IN THE MATTER OF THE GUARDIANSHIP

AND CONSERVATORSHIP OF JOHN F. J. II,

an adult incapacitated person,

CHRISTOPHER A.J.,

Petitioner/Conservator/ Guardian-Appellant,

and

MARK HORTON,

Counsel for John F. J. II.

APPEAL FROM THE DISTRICT COURT OF EDDY COUNTY
David E. Finger, District Court Judge

Martin, Dugan & Martin

Lane T. Martin

Carlsbad, NM

for Appellant

Horton Law Firm, LLC

Mark R. Horton

Carlsbad, NM

Counsel for John F. J. II.

MEMORANDUM OPINION

HANISEE, Judge.

{1}       Petitioner, a duly appointed guardian and conservator for John F. J. II (the protected person), appealed following the entry of an order concerning the payment of attorney fees to former counsel for the protected person. We previously issued a notice of proposed summary disposition in which we proposed to reverse and remand. Former counsel has filed a memorandum in opposition. After due consideration, we remain unpersuaded. We therefore reverse and remand for further proceedings.

{2}       We have reviewed the record with care, and are fully apprised of the procedural history. To briefly summarize, the underlying proceedings were contested in a manner that resulted in delay and expense. Once the incapacity of the protected person became inescapably apparent, Petitioner was appointed permanent guardian and conservator of the protected person’s estate. Former counsel, who had been independently retained by the protected person, sought substantial attorney fees. Petitioner attempted to challenge the reasonableness and propriety of those claimed fees. The district court perceived Petitioner’s request for review as an untimely motion for reconsideration pursuant to Rule 1-059 NMRA, and ordered Petitioner to pay former counsel’s requested fees in full. The instant appeal followed.
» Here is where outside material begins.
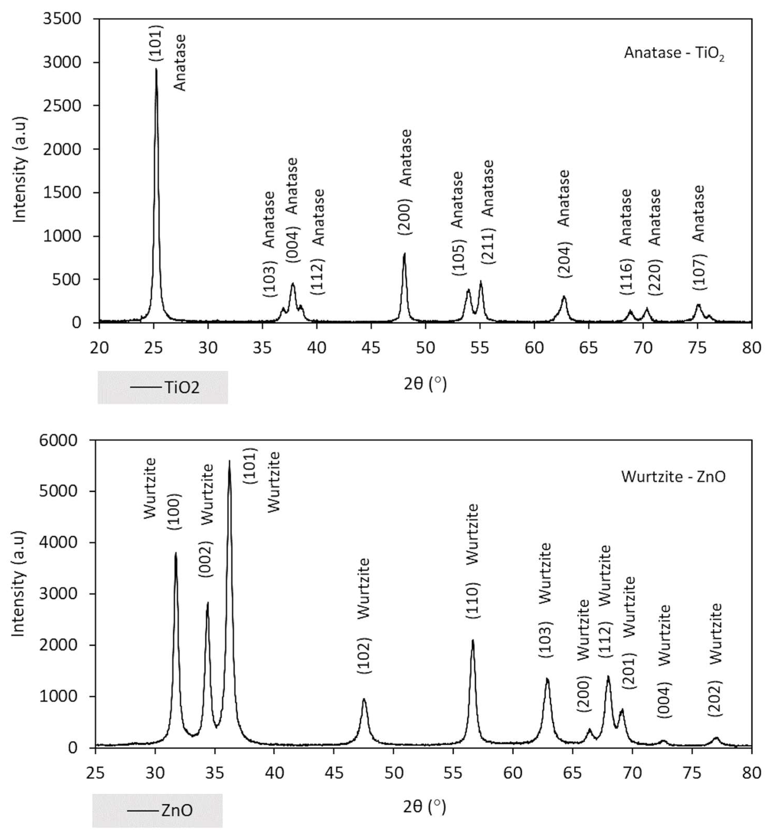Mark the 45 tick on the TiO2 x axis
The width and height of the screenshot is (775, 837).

{3}       As we observed in the notice of proposed summary disposition, [CN 2-3] the sequence of events at issue in this case does not lend itself to the application of Rule 1-059. To reiterate, the district court’s characterization of the order of May 26, 2023, as a final disposition was not inappropriate. See Clinesmith v. Temmerman, 2013-NMCA-024, ¶ 38, 298 P.3d 458 (indicating that a similar order resolving all pending motions and appointing a permanent guardian and conservator constituted a final order). And generally speaking, the district courts do lose jurisdiction thirty days after final orders have been entered. Kelly Inn No. 102, Inc. v. Kapnison, 1992-NMSC-005, ¶ 40, 113 N.M. 231, 824 P.2d 1033. However, district courts do not lose jurisdiction to conduct further proceedings to carry judgments into effect or otherwise to dispose of collateral matters. Id. ¶¶ 41-42. “Determining the amount of an attorney[] fee award is one such matter.” Id. ¶ 42.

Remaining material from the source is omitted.